* Exercise aim *
Below are the records; repeat them in full, exactly.

Dataset entries
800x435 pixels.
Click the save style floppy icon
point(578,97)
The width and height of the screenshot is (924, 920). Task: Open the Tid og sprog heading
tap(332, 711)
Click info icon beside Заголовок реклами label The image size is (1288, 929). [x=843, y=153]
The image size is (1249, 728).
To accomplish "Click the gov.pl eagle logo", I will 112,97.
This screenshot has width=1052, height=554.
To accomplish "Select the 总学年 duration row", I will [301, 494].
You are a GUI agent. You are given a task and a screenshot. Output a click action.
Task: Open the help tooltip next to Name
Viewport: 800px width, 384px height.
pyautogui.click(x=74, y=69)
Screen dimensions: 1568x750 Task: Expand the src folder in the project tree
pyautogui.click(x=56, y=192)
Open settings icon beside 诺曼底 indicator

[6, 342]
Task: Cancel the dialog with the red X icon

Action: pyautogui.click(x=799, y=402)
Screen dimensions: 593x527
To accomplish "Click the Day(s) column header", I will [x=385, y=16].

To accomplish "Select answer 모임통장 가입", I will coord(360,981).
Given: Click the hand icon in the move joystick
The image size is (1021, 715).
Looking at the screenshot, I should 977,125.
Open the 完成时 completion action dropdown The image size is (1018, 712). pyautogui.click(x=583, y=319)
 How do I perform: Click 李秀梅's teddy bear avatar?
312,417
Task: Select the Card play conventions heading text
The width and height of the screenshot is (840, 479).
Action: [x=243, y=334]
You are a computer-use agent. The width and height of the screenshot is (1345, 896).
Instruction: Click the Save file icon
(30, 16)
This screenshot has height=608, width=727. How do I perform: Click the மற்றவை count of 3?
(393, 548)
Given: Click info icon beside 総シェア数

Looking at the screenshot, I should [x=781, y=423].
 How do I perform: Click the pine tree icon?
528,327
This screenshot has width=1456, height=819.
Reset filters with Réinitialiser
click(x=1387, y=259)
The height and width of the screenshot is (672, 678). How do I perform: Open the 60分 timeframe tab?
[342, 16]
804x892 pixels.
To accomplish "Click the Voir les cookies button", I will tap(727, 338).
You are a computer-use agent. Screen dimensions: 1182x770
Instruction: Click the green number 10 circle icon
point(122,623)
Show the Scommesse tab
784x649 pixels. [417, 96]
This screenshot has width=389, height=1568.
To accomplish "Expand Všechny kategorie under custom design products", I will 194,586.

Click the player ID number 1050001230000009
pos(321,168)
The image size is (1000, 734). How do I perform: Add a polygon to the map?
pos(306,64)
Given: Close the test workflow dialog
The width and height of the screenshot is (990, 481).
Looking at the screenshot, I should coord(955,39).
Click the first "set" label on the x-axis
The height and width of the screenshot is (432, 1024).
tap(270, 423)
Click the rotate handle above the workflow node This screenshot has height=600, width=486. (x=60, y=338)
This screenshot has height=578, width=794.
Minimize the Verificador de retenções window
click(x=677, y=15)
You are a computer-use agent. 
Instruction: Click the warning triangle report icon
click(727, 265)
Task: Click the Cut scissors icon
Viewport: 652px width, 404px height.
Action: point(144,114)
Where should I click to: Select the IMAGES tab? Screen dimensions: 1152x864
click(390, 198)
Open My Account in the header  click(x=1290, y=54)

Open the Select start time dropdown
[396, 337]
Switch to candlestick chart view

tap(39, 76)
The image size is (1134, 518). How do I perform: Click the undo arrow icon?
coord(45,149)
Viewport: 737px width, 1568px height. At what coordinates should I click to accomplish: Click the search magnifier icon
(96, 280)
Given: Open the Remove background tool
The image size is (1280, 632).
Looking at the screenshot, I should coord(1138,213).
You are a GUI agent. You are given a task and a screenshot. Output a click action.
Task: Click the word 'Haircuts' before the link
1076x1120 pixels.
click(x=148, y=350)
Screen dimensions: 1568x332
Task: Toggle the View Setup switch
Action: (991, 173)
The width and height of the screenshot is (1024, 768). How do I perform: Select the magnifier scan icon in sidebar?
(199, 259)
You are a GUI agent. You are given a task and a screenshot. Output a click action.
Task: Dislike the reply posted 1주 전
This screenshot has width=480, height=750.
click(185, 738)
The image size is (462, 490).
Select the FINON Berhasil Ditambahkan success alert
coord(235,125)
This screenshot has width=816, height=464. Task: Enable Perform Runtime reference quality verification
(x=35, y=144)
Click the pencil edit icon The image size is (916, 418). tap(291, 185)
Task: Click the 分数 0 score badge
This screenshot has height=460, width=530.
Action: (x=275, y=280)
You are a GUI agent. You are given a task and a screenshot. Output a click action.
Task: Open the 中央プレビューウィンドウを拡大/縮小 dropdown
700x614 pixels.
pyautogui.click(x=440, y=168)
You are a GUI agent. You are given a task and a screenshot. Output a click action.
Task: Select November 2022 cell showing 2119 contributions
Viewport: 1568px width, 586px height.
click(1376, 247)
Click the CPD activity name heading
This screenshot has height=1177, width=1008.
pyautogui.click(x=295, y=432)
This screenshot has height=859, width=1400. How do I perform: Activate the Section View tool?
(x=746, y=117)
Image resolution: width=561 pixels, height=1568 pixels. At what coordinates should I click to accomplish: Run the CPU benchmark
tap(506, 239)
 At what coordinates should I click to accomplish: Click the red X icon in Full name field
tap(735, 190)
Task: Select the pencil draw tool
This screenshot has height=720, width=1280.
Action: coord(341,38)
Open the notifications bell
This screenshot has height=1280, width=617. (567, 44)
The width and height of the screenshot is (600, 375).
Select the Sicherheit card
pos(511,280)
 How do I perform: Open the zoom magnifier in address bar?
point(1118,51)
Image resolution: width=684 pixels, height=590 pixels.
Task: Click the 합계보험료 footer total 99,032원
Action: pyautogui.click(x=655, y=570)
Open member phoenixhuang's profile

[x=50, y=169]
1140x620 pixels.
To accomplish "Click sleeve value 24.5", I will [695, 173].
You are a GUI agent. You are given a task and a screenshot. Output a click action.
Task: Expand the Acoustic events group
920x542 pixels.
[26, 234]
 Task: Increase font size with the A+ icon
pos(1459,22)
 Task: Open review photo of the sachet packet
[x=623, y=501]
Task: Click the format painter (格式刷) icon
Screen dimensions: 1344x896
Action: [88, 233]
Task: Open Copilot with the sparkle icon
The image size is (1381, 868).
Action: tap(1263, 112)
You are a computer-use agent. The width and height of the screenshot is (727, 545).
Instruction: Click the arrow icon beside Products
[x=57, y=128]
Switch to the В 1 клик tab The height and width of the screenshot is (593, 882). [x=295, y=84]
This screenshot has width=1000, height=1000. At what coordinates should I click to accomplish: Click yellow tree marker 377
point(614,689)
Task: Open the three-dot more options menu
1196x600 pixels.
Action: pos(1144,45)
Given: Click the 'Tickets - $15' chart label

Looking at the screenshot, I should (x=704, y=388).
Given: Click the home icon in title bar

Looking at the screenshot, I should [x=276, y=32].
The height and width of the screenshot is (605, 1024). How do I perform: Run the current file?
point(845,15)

* Written reply *
800x435 pixels.
Click the save style floppy icon
point(578,97)
The width and height of the screenshot is (924, 920). Task: Open the Tid og sprog heading
tap(332, 711)
Click info icon beside Заголовок реклами label The image size is (1288, 929). [x=843, y=153]
The image size is (1249, 728).
To accomplish "Click the gov.pl eagle logo", I will 112,97.
This screenshot has width=1052, height=554.
To accomplish "Select the 总学年 duration row", I will [301, 494].
You are a GUI agent. You are given a task and a screenshot. Output a click action.
Task: Open the help tooltip next to Name
Viewport: 800px width, 384px height.
pyautogui.click(x=74, y=69)
Screen dimensions: 1568x750 Task: Expand the src folder in the project tree
pyautogui.click(x=56, y=192)
Open settings icon beside 诺曼底 indicator

[6, 342]
Task: Cancel the dialog with the red X icon

Action: pyautogui.click(x=799, y=402)
Screen dimensions: 593x527
To accomplish "Click the Day(s) column header", I will [x=385, y=16].

To accomplish "Select answer 모임통장 가입", I will coord(360,981).
Given: Click the hand icon in the move joystick
The image size is (1021, 715).
Looking at the screenshot, I should 977,125.
Open the 完成时 completion action dropdown The image size is (1018, 712). pyautogui.click(x=583, y=319)
 How do I perform: Click 李秀梅's teddy bear avatar?
312,417
Task: Select the Card play conventions heading text
The width and height of the screenshot is (840, 479).
Action: [x=243, y=334]
You are a computer-use agent. The width and height of the screenshot is (1345, 896).
Instruction: Click the Save file icon
(30, 16)
This screenshot has height=608, width=727. How do I perform: Click the மற்றவை count of 3?
(393, 548)
Given: Click info icon beside 総シェア数

Looking at the screenshot, I should [x=781, y=423].
 How do I perform: Click the pine tree icon?
528,327
This screenshot has width=1456, height=819.
Reset filters with Réinitialiser
click(x=1387, y=259)
The height and width of the screenshot is (672, 678). How do I perform: Open the 60分 timeframe tab?
[342, 16]
804x892 pixels.
To accomplish "Click the Voir les cookies button", I will tap(727, 338).
You are a computer-use agent. Screen dimensions: 1182x770
Instruction: Click the green number 10 circle icon
point(122,623)
Show the Scommesse tab
784x649 pixels. [417, 96]
This screenshot has width=389, height=1568.
To accomplish "Expand Všechny kategorie under custom design products", I will 194,586.

Click the player ID number 1050001230000009
pos(321,168)
The image size is (1000, 734). How do I perform: Add a polygon to the map?
pos(306,64)
Given: Close the test workflow dialog
The width and height of the screenshot is (990, 481).
Looking at the screenshot, I should coord(955,39).
Click the first "set" label on the x-axis
The height and width of the screenshot is (432, 1024).
tap(270, 423)
Click the rotate handle above the workflow node This screenshot has height=600, width=486. (x=60, y=338)
This screenshot has height=578, width=794.
Minimize the Verificador de retenções window
click(x=677, y=15)
You are a computer-use agent. 
Instruction: Click the warning triangle report icon
click(727, 265)
Task: Click the Cut scissors icon
Viewport: 652px width, 404px height.
Action: point(144,114)
Where should I click to: Select the IMAGES tab? Screen dimensions: 1152x864
click(390, 198)
Open My Account in the header  click(x=1290, y=54)

Open the Select start time dropdown
[396, 337]
Switch to candlestick chart view

tap(39, 76)
The image size is (1134, 518). How do I perform: Click the undo arrow icon?
coord(45,149)
Viewport: 737px width, 1568px height. At what coordinates should I click to accomplish: Click the search magnifier icon
(96, 280)
Given: Open the Remove background tool
The image size is (1280, 632).
Looking at the screenshot, I should coord(1138,213).
You are a GUI agent. You are given a task and a screenshot. Output a click action.
Task: Click the word 'Haircuts' before the link
1076x1120 pixels.
click(x=148, y=350)
Screen dimensions: 1568x332
Task: Toggle the View Setup switch
Action: (991, 173)
The width and height of the screenshot is (1024, 768). How do I perform: Select the magnifier scan icon in sidebar?
(199, 259)
You are a GUI agent. You are given a task and a screenshot. Output a click action.
Task: Dislike the reply posted 1주 전
This screenshot has width=480, height=750.
click(185, 738)
The image size is (462, 490).
Select the FINON Berhasil Ditambahkan success alert
coord(235,125)
This screenshot has width=816, height=464. Task: Enable Perform Runtime reference quality verification
(x=35, y=144)
Click the pencil edit icon The image size is (916, 418). tap(291, 185)
Task: Click the 分数 0 score badge
This screenshot has height=460, width=530.
Action: (x=275, y=280)
You are a GUI agent. You are given a task and a screenshot. Output a click action.
Task: Open the 中央プレビューウィンドウを拡大/縮小 dropdown
700x614 pixels.
pyautogui.click(x=440, y=168)
You are a GUI agent. You are given a task and a screenshot. Output a click action.
Task: Select November 2022 cell showing 2119 contributions
Viewport: 1568px width, 586px height.
click(1376, 247)
Click the CPD activity name heading
This screenshot has height=1177, width=1008.
pyautogui.click(x=295, y=432)
This screenshot has height=859, width=1400. How do I perform: Activate the Section View tool?
(x=746, y=117)
Image resolution: width=561 pixels, height=1568 pixels. At what coordinates should I click to accomplish: Run the CPU benchmark
tap(506, 239)
 At what coordinates should I click to accomplish: Click the red X icon in Full name field
tap(735, 190)
Task: Select the pencil draw tool
This screenshot has height=720, width=1280.
Action: coord(341,38)
Open the notifications bell
This screenshot has height=1280, width=617. (567, 44)
The width and height of the screenshot is (600, 375).
Select the Sicherheit card
pos(511,280)
 How do I perform: Open the zoom magnifier in address bar?
point(1118,51)
Image resolution: width=684 pixels, height=590 pixels.
Task: Click the 합계보험료 footer total 99,032원
Action: pyautogui.click(x=655, y=570)
Open member phoenixhuang's profile

[x=50, y=169]
1140x620 pixels.
To accomplish "Click sleeve value 24.5", I will [695, 173].
You are a GUI agent. You are given a task and a screenshot. Output a click action.
Task: Expand the Acoustic events group
920x542 pixels.
[26, 234]
 Task: Increase font size with the A+ icon
pos(1459,22)
 Task: Open review photo of the sachet packet
[x=623, y=501]
Task: Click the format painter (格式刷) icon
Screen dimensions: 1344x896
Action: [88, 233]
Task: Open Copilot with the sparkle icon
The image size is (1381, 868).
Action: tap(1263, 112)
You are a computer-use agent. The width and height of the screenshot is (727, 545).
Instruction: Click the arrow icon beside Products
[x=57, y=128]
Switch to the В 1 клик tab The height and width of the screenshot is (593, 882). [x=295, y=84]
This screenshot has width=1000, height=1000. At what coordinates should I click to accomplish: Click yellow tree marker 377
point(614,689)
Task: Open the three-dot more options menu
1196x600 pixels.
Action: pos(1144,45)
Given: Click the 'Tickets - $15' chart label

Looking at the screenshot, I should (x=704, y=388).
Given: Click the home icon in title bar

Looking at the screenshot, I should [x=276, y=32].
The height and width of the screenshot is (605, 1024). How do I perform: Run the current file?
point(845,15)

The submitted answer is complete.